After 1918, the War of Independence, Anglo-Irish Treaty and Civil War split Irish nationalism into several different factions. The pro-Treaty side took power as Cumman na nGaedheal and later morphed into Fine Gael. De Valera soon decided that he was willing to compromise for power after all and set up his own Fianna Fail party in 1926. The remnants of Sinn Fein faded away and were irrelevant to southern politics for 70 years.

Before long, a pattern emerged at Leinster House. Fianna Fail and Fine Gael alternated power between them, with Labour occasionally drafted in to make up the numbers.

Irish politics was a 'two and a half-party' system, without any traditional left-right divide - with the bonus that fascism and communism never got a look-in.


With so many Easter Rising veterans in Dail Eireann, the event itself cast a long shadow.

"Where were you in 1916?" and similar insults were common during Dail debates.

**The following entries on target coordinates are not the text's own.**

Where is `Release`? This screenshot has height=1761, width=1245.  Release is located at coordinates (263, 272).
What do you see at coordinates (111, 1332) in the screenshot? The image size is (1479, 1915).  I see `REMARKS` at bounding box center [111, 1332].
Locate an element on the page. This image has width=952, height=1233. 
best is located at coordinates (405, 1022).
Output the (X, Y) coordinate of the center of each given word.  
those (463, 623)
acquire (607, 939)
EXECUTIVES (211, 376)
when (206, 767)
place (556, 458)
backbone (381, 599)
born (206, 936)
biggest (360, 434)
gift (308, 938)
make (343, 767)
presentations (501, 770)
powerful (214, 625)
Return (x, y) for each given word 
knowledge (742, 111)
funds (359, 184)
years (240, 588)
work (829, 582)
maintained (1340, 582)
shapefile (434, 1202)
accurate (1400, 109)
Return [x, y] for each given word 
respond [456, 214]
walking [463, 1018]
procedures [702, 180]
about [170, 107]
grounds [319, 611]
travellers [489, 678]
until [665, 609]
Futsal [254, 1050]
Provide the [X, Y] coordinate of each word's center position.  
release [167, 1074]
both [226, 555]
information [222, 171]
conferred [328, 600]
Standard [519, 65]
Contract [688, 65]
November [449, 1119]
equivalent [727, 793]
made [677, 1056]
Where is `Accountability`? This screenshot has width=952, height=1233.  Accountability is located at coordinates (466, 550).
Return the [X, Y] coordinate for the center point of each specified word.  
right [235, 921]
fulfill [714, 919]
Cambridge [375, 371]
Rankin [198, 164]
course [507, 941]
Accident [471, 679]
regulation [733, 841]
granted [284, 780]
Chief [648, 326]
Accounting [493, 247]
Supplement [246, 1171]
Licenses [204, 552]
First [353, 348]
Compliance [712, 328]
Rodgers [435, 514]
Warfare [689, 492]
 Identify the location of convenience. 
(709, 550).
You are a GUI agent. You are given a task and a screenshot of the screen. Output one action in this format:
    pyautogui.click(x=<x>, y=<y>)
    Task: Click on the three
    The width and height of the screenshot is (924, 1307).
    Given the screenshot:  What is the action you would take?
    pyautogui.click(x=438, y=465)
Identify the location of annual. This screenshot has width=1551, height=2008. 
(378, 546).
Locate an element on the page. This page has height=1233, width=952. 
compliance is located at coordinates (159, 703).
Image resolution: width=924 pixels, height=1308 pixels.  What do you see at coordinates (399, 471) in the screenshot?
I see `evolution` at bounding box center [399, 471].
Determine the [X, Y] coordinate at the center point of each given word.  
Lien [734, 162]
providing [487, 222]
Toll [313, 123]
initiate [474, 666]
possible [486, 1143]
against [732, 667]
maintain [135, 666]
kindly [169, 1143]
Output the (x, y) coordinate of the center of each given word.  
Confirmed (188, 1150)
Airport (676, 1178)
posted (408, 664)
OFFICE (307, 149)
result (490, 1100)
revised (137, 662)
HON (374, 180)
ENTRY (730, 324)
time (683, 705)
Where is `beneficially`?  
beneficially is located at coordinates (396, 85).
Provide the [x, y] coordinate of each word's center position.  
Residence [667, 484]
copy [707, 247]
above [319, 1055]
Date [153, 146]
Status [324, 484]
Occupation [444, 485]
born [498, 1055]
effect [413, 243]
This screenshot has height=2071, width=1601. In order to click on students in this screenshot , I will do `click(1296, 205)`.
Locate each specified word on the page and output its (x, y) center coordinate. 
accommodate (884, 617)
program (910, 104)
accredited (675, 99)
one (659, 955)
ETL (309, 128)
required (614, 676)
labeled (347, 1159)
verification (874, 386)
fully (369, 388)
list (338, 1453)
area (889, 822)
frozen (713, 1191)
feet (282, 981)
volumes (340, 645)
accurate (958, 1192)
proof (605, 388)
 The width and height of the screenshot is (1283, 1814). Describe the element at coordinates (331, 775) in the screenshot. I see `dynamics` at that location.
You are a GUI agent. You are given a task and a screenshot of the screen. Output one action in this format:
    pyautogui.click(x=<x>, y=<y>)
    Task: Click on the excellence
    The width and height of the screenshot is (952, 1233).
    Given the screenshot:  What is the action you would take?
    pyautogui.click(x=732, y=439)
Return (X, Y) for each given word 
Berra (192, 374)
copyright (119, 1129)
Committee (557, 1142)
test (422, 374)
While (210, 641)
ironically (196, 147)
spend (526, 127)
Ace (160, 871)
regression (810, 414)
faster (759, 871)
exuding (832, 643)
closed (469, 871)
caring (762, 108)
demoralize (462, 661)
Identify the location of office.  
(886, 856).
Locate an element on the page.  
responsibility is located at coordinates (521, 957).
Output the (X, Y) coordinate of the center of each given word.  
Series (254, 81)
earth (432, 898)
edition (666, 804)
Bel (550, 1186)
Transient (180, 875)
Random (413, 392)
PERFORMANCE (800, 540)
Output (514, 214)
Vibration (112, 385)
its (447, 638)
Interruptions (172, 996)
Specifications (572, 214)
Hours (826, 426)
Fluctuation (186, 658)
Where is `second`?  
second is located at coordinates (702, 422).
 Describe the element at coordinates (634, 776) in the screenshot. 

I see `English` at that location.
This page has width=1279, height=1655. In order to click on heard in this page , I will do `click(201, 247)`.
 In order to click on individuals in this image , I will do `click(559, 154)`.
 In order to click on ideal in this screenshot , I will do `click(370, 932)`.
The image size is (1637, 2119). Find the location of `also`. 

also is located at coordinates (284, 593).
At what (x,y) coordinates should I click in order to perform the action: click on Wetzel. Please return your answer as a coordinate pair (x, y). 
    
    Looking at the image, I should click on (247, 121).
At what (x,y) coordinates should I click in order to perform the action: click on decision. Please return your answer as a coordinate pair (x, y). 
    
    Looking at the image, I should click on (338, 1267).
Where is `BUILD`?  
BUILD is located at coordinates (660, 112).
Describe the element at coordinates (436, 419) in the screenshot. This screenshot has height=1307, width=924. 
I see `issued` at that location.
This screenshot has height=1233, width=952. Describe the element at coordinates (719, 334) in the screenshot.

As late as 1948, Fine Gael leader Richard Mulcahy was denied his chance to become Taoiseach because he had ordered the executions of so many republican prisoners during the Civil War.

Over the years, new political players such as Clann na Poblachta, the Progressive Democrats and the Green Party have all tried to break the 1916 mould.

All of them have either gone bust or been quickly reduced to tiny numbers.

Even in last month's historically fractured election, 70pc of voters still supported parties who claim at least some link with the Easter Rising.

So how would Irish politics be different if the British had decided to shoot de Valera after all? Like so many other debates about 1916, we will simply never know.